■ **抜粋**

------

ボクの知り合いに旅行作家の嵐よういち という男がいる
世界中の危険地帯に足を運び 危ない目に遭って
どうやって切り抜けたかを本にしているバカ野郎だ

だがこの男 決して命を粗末にしているわけじゃない
むしろ 他の誰より命の大切さを知っているんじゃないかって思う

彼ほどじゃないが ボクも今まで何度かの危険を味わってきた

だけど本当の危険ってやつはいつだって すぐ近くで
或いは スゴク遠くで待ち構えていて その距離感をつかむことは
難しいもんだ

大抵は危険でもないのに ヤバイと思い込む主観的思考の中に
存在する危険信号が 一足踏み込む前に点滅して
防衛本能が働いてしまうから 本当の危険を知らないまま
多くは危険と思っているだけのような気がする

本当の危険は危険を体験しないと
つまり 痛い目を味わって 苦しかったり 悔しかったり 泣いちゃったり
もう生きているのがイヤって思ったり
神様に中指立てて さんざん罵ったりして
少しずつ体にしみこませ 深層意識にしまいこんで
危険に対する直感力を培っていかないと 近づけないものなのだろう

そうしてその直感力で 危険と安全の境界線の
ギリギリのスレスレの所で 引き返せることが出来るようになった時
人は命の大切さや ありがたさを知る事が出来るようになる

それが嵐よういち という男で バカ野郎で ボクが愛すべき部類の男だ

そんな彼もボクも 結局のところ 最後に手にするものは
自慢でも達成感でもなく

命に尽きるのだろう(本人確認はしてないが)

------

■ **提示資料**
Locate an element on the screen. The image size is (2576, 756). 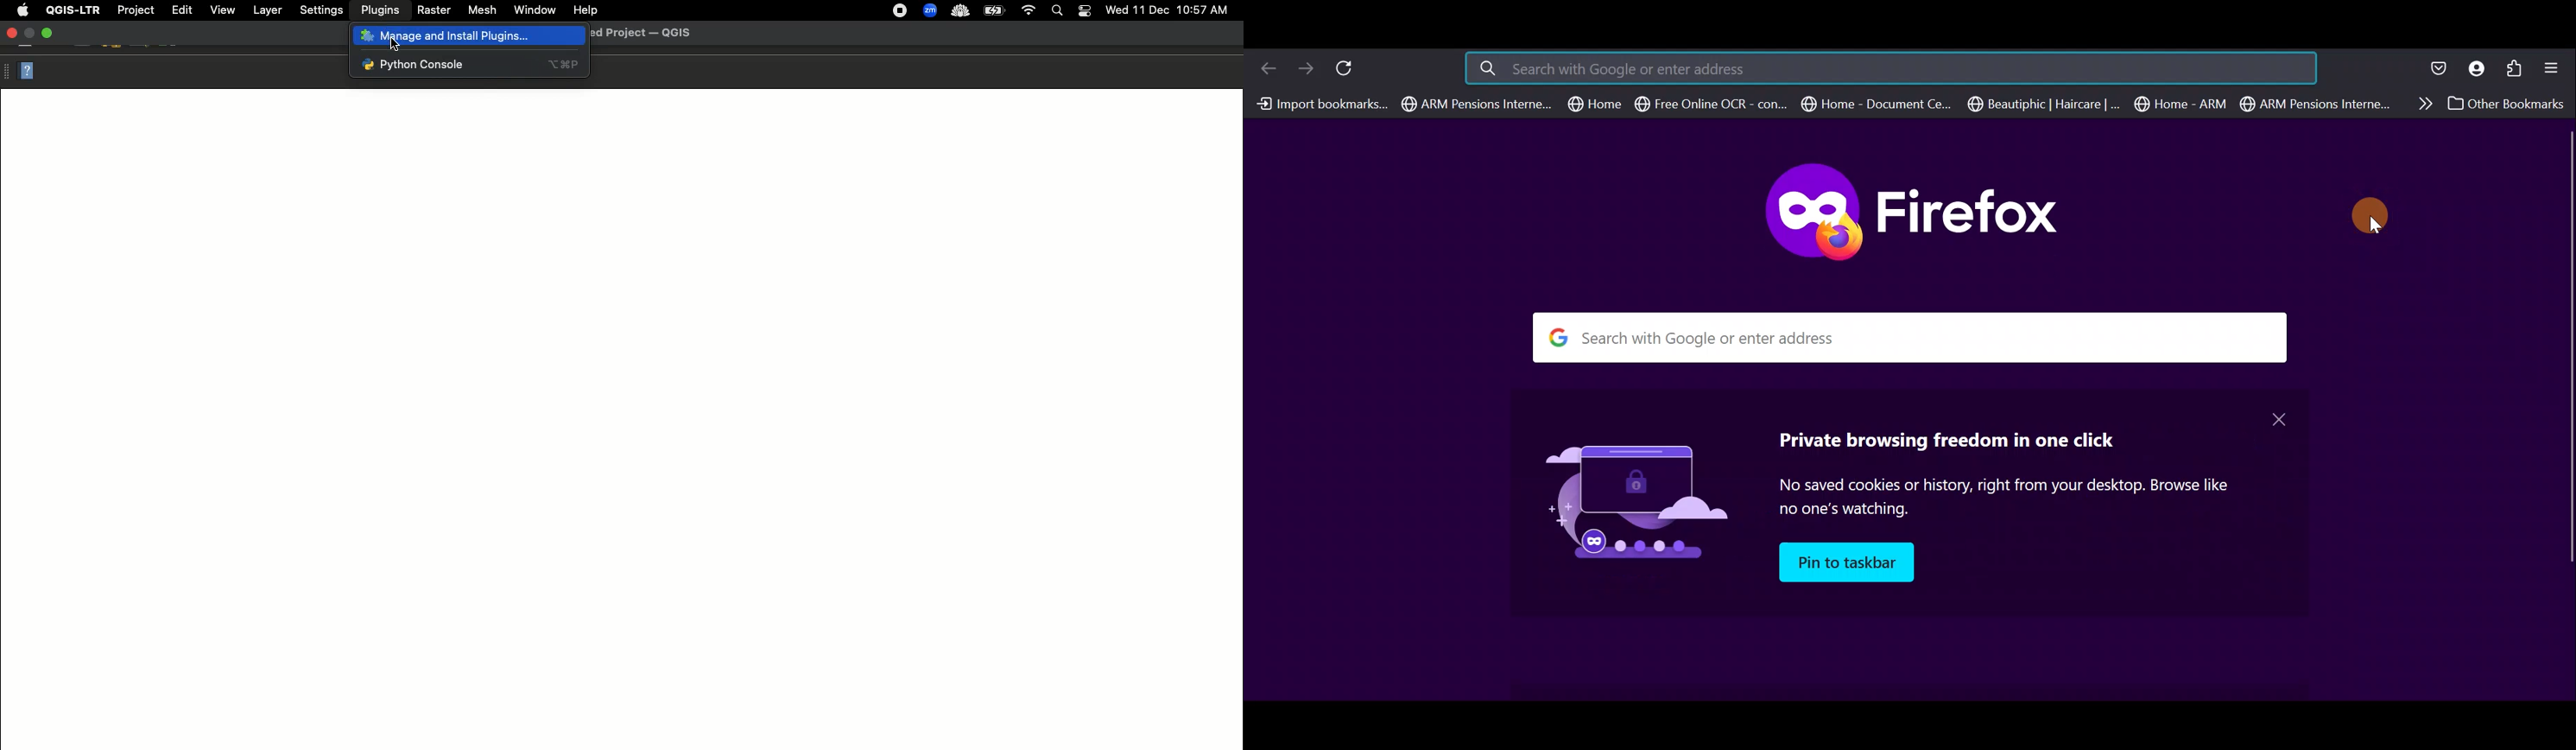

------

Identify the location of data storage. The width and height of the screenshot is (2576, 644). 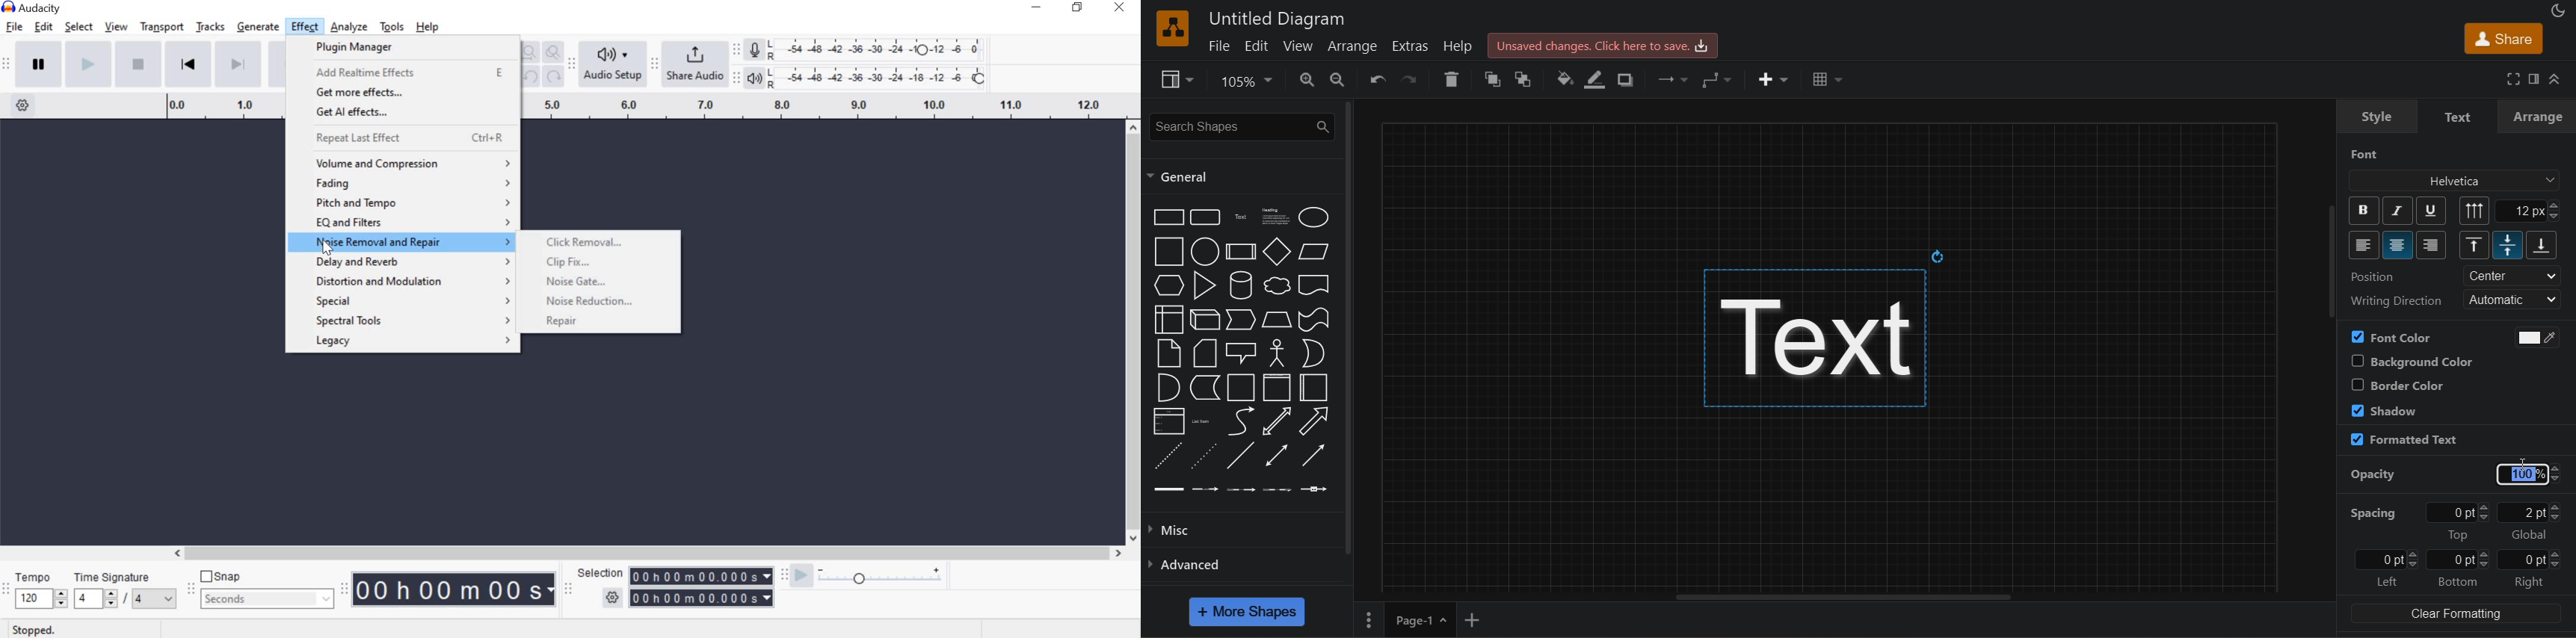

------

■ **課題の要件**
[1] 抜粋では、嵐よういちの職業は何と紹介されていますか。
[2] 抜粋のうち「そうしてその直感力で 危険と安全の境界線の」から「命に尽きるのだろう(本人確認はしてないが)」までを、一字一句違えずに書き写してください。
上に示した行は作業に使う必要がありません。

■ **課題別の結果**
[1] 旅行作家です。

[2]
そうしてその直感力で 危険と安全の境界線の
ギリギリのスレスレの所で 引き返せることが出来るようになった時
人は命の大切さや ありがたさを知る事が出来るようになる

それが嵐よういち という男で バカ野郎で ボクが愛すべき部類の男だ

そんな彼もボクも 結局のところ 最後に手にするものは
自慢でも達成感でもなく

命に尽きるのだろう(本人確認はしてないが)